Commit Graph

2091 Commits

Author SHA1 Message Date
Jonathan Peyton 6a556ecaf4 [OpenMP][libomp] Add use-all syntax to KMP_HW_SUBSET
This patch allows the user to request all resources of a particular
layer (or core-attribute). The syntax of KMP_HW_SUBSET is modified
so the number of units requested is optional or can be replaced with an
'*' character.

e.g., KMP_HW_SUBSET=c:intel_atom@3 will use all the cores after offset 3
e.g., KMP_HW_SUBSET=*c:intel_core will use all the big cores
e.g., KMP_HW_SUBSET=*s,*c,1t will use all the sockets, all cores per
      each socket and 1 thread per core.

Differential Revision: https://reviews.llvm.org/D115826
2021-12-20 13:45:21 -06:00
Jon Chesterfield 38af5b4fd1 [libomptarget][nfc] Refactor dlwrap.h for easier reuse in D115966 and upcoming patches 2021-12-17 22:28:31 +00:00
Jon Chesterfield 91dfb32f2f [openmp][amdgpu][nfc] Mark all external functions extern C to get type checking 2021-12-17 18:46:43 +00:00
Carlo Bertolli d3abb04e14 [OpenMP][libomptarget] Fix __tgt_rtl_run_target_team_region_async API with missing parameter
I missed the async info parameter in the first version of this API.

Reviewed By: JonChesterfield

Differential Revision: https://reviews.llvm.org/D115887
2021-12-17 15:58:18 +00:00
Carlo Bertolli d83dc4c648 [OpenMP] Increase opportunity for parallel kernel launch in AMDGPUs: add multiple hsa queue's per device in plugin
This patch extends the AMDGPU plugin for OpenMP target offloading from using a single HSA queue to multiple queues (four in this patch) per device.

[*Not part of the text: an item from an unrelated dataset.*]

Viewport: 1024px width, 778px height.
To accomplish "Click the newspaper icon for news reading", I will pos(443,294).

This enables concurrent threads to concurrently submit kernel launches to the same GPU.

Reviewed By: JonChesterfield

Differential Revision: https://reviews.llvm.org/D115771
2021-12-15 15:33:17 +00:00
Jonathan Peyton 9769340905 [OpenMP][libomp] Fix compile errors with new KMP_HW_SUBSET changes
Add missing guards around x86-specific code.

Reviewed By: kaz7

Differential Revision: https://reviews.llvm.org/D115664
2021-12-14 08:33:05 +01:00
John Ericson ddcc02dbcc Quote some more destination paths with variables
Just defensive CMake-ing. I pulled this from D115544 and D99484 which
are blocked on some lldb CI failures I don't yet understand. Hoping to land
something smaller in the meantime.

Reviewed By: #libc, ldionne

Differential Revision: https://reviews.llvm.org/D115566
2021-12-13 17:29:08 +00:00
Michael Kruse 77e019c233 [OpenMP] Add "not" to test dependencies.
The `not` program is used to test executions prefixed with `%libomptarget-run-fail-`. Currently `not` is not used for libomp tests, but might be used in the future and its dependency does not add any additional burden over the already established `FileCheck` dependency.

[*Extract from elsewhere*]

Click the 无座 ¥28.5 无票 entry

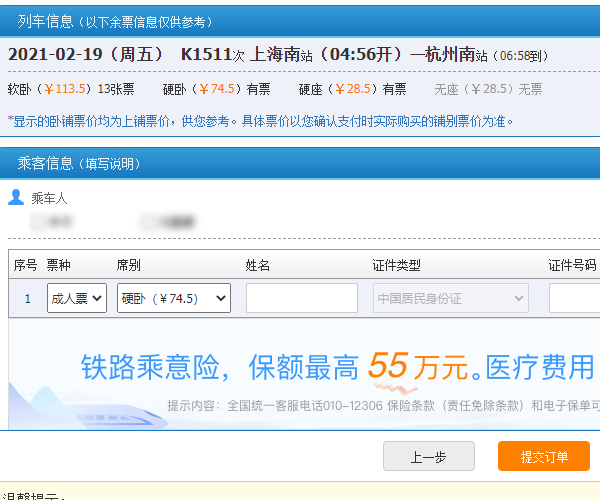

Required to add libomptarget testing to the Phabricator pre-merge check (see https://github.com/google/llvm-premerge-checks/issues/368)

Reviewed By: jdenny, JonChesterfield

Differential Revision: https://reviews.llvm.org/D115454
2021-12-12 10:52:53 -06:00
Med Ismail Bennani 30fc88bf1d Revert "Revert "Revert "Use `GNUInstallDirs` to support custom installation dirs. -- LLVM"""
This reverts commit 492de35df4.

I tried to apply John's changes in 8d897ec915 that were expected to
fix his patch but that didn't work unfortunately.

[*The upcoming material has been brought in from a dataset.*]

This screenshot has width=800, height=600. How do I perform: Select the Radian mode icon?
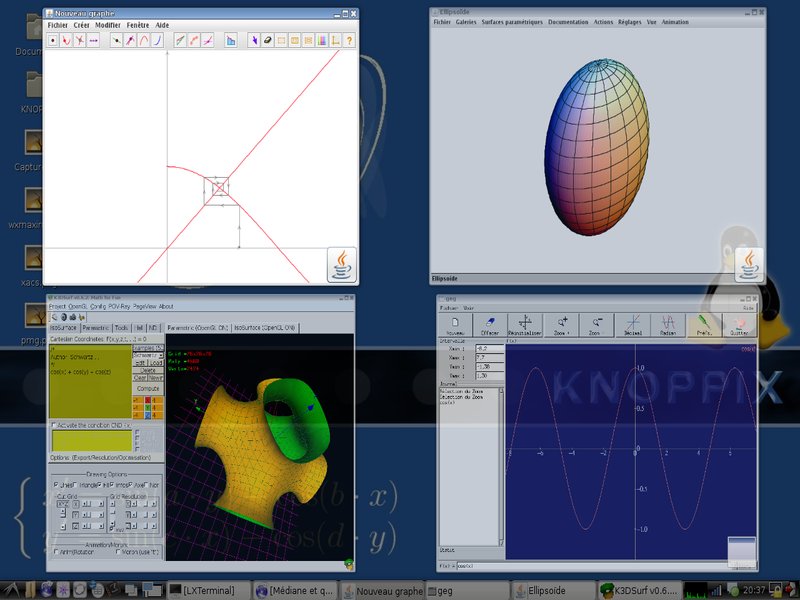pyautogui.click(x=668, y=324)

Reverting this again to fix the macOS bots and leave him more time to
investigate the issue.
2021-12-10 17:33:54 -08:00
John Ericson 492de35df4 Revert "Revert "Use `GNUInstallDirs` to support custom installation dirs. -- LLVM""
This reverts commit 797b50d4be.

See the original D99484. @mib who noticed the original problem could not longer
reproduce it, after I tried and also failed. We are threfore hoping it went
away on its own!

Reviewed By: mib

Differential Revision: https://reviews.llvm.org/D115544
2021-12-10 20:59:43 +00:00
Joseph Huber 8425bde82d Revert "[OpenMP] Avoid costly shadow map traversals whenever possible"
This reverts commit 7c8f4e7b85.
Fails a few OpenMP tests, causes a few updates to segfault.
2021-12-10 15:57:58 -05:00
Jonathan Peyton df20599597 [OpenMP][libomp] Add core attributes to KMP_HW_SUBSET
Allow filtering of resources based on core attributes. There are two new
attributes added:
1) Core Type (intel_atom, intel_core)
2) Core Efficiency (integer) where the higher the efficiency, the more
   performant the core
On hybrid architectures , e.g., Alder Lake, users can specify
KMP_HW_SUBSET=4c:intel_atom,4c:intel_core to select the first four Atom
and first four Big cores. The can also use the efficiency syntax. e.g.,
KMP_HW_SUBSET=2c:eff0,2c:eff1

Differential Revision: https://reviews.llvm.org/D114901
2021-12-10 14:34:33 -06:00
Joseph Huber 7c8f4e7b85 [OpenMP] Avoid costly shadow map traversals whenever possible
In the OpenMC app we saw `omp target update` spending an awful lot of
time in the shadow map traversal without ever doing any update there.
There are two cases that allow us to avoid the traversal completely.
The simplest thing is that small updates cannot (reasonably) contain
an attached pointer part. The other case requires to track in the
mapping table if an entry might contain an attached pointer as part.
Given that we have a single location shadow map entries are created,
the latter is actually fairly easy as well.

Reviewed By: grokos

Differential Revision: https://reviews.llvm.org/D113124
2021-12-10 14:33:18 -05:00
Carlo Bertolli 28309c5436 [OpenMP] Part 2 of At present, amdgpu plugin merges both asynchronous
and synchronous kernel launch implementations into a single
synchronous version.  This patch prepares the plugin for asynchronous
implementation by:

    Privatizing actual kernel launch code (valid in both cases) into
    an anonymous namespace base function (submitted at D115267)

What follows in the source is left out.